▶ [GIVEN DATA]:
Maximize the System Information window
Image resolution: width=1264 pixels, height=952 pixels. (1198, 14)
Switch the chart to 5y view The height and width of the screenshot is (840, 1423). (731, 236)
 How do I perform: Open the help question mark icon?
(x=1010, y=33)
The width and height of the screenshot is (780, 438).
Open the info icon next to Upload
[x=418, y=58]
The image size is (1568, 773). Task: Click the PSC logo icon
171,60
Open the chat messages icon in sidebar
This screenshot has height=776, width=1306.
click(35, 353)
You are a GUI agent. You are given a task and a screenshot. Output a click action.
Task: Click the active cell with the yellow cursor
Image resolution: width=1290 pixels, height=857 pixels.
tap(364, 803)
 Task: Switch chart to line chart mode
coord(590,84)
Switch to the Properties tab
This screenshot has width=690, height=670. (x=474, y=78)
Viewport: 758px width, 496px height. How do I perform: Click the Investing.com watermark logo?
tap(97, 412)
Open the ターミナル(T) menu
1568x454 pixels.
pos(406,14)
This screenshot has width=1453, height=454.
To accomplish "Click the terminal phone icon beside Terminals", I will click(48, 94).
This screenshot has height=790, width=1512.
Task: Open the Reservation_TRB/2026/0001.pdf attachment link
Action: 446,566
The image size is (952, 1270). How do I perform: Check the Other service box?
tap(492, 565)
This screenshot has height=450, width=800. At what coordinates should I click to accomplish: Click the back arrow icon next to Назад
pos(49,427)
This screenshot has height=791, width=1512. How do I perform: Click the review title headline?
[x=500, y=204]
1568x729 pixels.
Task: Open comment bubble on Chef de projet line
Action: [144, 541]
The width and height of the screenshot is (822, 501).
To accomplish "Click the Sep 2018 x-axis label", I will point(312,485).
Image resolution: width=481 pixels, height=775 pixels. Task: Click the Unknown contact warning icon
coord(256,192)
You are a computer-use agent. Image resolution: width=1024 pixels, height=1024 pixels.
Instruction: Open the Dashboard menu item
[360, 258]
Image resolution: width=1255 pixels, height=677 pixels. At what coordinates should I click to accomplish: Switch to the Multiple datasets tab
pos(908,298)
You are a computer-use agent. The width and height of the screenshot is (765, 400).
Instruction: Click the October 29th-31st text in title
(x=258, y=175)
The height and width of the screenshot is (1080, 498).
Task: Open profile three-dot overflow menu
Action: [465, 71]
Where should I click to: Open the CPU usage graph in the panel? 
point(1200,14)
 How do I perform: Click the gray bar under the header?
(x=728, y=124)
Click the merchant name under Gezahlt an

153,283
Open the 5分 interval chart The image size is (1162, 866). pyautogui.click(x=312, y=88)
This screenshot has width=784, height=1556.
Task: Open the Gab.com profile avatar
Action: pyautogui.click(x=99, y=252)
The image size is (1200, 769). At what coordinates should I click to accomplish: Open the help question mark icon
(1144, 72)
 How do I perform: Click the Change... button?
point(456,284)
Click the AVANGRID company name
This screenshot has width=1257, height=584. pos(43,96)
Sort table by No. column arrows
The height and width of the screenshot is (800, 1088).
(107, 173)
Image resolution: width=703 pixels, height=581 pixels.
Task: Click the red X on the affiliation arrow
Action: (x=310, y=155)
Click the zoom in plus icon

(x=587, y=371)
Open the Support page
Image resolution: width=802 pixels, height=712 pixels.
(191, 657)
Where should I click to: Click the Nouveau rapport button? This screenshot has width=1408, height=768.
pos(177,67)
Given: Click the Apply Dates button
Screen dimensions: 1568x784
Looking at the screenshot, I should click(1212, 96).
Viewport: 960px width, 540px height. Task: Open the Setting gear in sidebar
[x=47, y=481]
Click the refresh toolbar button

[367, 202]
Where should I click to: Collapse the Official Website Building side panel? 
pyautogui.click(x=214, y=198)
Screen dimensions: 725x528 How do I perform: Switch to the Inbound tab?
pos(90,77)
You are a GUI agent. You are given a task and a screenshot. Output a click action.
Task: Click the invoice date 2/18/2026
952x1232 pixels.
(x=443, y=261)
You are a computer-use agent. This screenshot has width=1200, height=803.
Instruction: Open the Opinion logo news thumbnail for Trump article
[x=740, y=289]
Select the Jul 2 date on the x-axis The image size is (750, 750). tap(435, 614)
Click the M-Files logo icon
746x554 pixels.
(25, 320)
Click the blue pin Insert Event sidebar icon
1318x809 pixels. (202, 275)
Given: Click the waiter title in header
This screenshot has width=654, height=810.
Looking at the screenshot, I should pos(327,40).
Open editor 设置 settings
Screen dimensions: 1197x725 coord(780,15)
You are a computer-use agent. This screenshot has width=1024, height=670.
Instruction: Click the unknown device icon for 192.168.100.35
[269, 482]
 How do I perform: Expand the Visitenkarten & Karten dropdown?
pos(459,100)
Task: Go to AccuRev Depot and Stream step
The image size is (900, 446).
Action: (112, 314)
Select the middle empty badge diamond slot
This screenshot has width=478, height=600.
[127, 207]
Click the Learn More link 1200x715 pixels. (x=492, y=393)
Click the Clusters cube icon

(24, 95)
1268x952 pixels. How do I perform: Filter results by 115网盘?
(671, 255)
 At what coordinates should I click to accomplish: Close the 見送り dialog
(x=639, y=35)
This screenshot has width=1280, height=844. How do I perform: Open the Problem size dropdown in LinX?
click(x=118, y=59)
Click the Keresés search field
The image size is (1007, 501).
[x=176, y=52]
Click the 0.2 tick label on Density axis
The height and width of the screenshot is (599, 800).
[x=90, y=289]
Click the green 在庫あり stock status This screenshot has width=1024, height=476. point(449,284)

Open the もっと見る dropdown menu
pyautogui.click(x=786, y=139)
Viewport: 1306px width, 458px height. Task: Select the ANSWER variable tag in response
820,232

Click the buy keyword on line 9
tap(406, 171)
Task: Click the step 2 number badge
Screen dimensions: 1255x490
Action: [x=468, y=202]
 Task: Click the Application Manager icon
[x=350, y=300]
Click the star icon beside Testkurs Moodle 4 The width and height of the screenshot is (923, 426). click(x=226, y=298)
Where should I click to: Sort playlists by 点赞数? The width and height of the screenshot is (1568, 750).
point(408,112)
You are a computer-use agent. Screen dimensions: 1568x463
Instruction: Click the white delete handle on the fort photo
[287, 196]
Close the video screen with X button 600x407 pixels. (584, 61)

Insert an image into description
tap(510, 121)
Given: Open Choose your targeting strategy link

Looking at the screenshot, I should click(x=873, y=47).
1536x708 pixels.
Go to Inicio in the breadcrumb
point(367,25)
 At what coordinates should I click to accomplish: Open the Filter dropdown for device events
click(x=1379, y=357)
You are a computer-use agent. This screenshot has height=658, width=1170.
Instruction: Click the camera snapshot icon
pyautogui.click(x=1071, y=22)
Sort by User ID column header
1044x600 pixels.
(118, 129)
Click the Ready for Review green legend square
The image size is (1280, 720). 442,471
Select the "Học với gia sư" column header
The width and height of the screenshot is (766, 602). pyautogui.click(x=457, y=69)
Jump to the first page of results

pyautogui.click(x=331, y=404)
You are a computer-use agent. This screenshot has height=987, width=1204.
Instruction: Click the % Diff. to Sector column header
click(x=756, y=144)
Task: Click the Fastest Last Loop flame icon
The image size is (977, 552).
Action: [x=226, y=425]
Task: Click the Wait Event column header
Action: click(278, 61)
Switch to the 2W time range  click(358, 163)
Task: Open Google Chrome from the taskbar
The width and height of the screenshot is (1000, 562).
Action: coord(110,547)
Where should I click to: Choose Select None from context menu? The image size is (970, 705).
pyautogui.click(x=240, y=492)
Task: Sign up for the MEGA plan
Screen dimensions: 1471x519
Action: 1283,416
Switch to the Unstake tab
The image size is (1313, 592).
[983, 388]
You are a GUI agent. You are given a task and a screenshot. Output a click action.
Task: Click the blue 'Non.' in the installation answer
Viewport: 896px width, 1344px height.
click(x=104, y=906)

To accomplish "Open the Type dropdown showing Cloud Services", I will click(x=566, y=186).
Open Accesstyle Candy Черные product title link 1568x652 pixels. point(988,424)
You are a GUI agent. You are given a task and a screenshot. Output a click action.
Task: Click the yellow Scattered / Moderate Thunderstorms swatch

▶ [WHAT IS BEING ASKED]:
Scan the records for the word "step". Copy each line where it turns up.

▶ [RESPONSE TO THE TASK]:
Task: Go to AccuRev Depot and Stream step
Task: Click the step 2 number badge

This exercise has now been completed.